From: Kevin Willford <Kevin.Willford@microsoft.com>

A new config value for core.fsmonitorHookVersion was added to be able
to force the version of the fsmonitor hook.  Possible values are 1 or 2.
When this is not set the code will use a value of -1 and attempt to use
version 2 of the hook first and if that fails will attempt version 1.

Signed-off-by: Kevin Willford <Kevin.Willford@microsoft.com>
---
 Documentation/config/core.txt | 11 +++++++++++
 Documentation/githooks.txt    | 13 ++++++++++---
 2 files changed, 21 insertions(+), 3 deletions(-)

diff --git a/Documentation/config/core.txt b/Documentation/config/core.txt
index 9e440b160d..74619a9c03 100644
--- a/Documentation/config/core.txt
+++ b/Documentation/config/core.txt
@@ -68,6 +68,17 @@ core.fsmonitor::
 	avoiding unnecessary processing of files that have not changed.
 	See the "fsmonitor-watchman" section of linkgit:githooks[5].
 
+core.fsmonitorHookVersion::
+	Sets the version of hook that is to be used when calling fsmonitor.
+	There are currently versions 1 and 2. When this is not set,
+	version 2 will be tried first and if it fails then version 1
+	will be tried. Version 1 uses a timestamp as input to determine
+	which files have changes since that time but some monitors
+	like watchman have race conditions when used with a timestamp.

• **Stated goal 1**:
Transcribe the entries from the line containing "Given: Click the Market metrics section label" through the end of the entries, with both ends included.

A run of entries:
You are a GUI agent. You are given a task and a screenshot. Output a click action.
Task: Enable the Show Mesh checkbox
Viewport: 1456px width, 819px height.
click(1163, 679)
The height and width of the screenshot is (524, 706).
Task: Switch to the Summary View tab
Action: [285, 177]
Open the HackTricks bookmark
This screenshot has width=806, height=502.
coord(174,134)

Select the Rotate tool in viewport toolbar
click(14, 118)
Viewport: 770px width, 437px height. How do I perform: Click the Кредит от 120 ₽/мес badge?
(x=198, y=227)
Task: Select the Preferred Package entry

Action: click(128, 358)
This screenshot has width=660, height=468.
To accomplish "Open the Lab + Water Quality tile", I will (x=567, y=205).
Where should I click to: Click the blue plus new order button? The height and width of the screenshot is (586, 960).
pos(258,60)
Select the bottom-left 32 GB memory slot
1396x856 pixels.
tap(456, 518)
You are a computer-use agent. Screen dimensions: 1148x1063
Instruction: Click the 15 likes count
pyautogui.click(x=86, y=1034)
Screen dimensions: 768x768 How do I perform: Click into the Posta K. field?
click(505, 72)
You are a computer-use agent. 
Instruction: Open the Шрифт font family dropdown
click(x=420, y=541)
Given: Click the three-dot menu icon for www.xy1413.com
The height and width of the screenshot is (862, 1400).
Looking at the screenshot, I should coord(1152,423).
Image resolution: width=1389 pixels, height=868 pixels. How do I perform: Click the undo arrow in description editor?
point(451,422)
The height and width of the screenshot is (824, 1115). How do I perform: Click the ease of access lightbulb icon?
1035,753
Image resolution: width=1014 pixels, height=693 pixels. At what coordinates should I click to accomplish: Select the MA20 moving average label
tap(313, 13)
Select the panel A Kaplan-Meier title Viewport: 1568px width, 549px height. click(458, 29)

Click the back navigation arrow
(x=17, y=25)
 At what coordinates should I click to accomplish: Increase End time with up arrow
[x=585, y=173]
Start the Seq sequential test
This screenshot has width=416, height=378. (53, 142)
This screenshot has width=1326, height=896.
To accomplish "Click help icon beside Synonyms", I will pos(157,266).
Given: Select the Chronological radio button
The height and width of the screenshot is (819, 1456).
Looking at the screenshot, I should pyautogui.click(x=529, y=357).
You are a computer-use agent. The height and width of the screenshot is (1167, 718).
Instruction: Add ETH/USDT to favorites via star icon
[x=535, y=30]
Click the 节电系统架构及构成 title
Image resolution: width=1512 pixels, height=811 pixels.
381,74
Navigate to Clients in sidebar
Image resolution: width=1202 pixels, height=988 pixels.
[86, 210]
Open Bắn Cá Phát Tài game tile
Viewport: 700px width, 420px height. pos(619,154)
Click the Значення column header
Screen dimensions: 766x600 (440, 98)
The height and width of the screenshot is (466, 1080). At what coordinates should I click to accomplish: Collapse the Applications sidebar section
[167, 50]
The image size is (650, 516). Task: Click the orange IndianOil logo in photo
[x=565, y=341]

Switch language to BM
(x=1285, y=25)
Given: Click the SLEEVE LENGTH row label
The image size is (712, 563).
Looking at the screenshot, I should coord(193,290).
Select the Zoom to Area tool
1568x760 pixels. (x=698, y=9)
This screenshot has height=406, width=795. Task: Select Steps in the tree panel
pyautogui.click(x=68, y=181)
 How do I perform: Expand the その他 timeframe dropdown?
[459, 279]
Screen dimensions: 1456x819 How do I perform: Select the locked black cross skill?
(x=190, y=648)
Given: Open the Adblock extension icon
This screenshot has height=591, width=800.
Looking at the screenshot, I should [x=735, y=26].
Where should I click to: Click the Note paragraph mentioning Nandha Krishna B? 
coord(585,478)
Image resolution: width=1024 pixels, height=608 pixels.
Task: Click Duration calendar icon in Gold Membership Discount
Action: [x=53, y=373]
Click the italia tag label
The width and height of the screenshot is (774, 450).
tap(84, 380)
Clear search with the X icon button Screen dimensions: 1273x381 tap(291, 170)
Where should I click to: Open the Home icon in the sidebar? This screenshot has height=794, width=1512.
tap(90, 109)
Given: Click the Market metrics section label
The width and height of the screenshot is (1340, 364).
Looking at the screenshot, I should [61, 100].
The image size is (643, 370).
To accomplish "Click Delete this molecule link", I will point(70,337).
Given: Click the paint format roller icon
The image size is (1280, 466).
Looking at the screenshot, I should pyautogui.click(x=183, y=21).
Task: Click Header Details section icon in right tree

• **Stated goal 2**:
In the fsmonitor hook patch, what does the code do when core.fsmonitorHookVersion is not set?

• **Task result 1**:
Given: Click the Market metrics section label
The width and height of the screenshot is (1340, 364).
Looking at the screenshot, I should [61, 100].
The image size is (643, 370).
To accomplish "Click Delete this molecule link", I will point(70,337).
Given: Click the paint format roller icon
The image size is (1280, 466).
Looking at the screenshot, I should pyautogui.click(x=183, y=21).
Task: Click Header Details section icon in right tree

• **Task result 2**:
It uses a value of -1 and tries version 2 of the hook first, falling back to version 1 if that fails.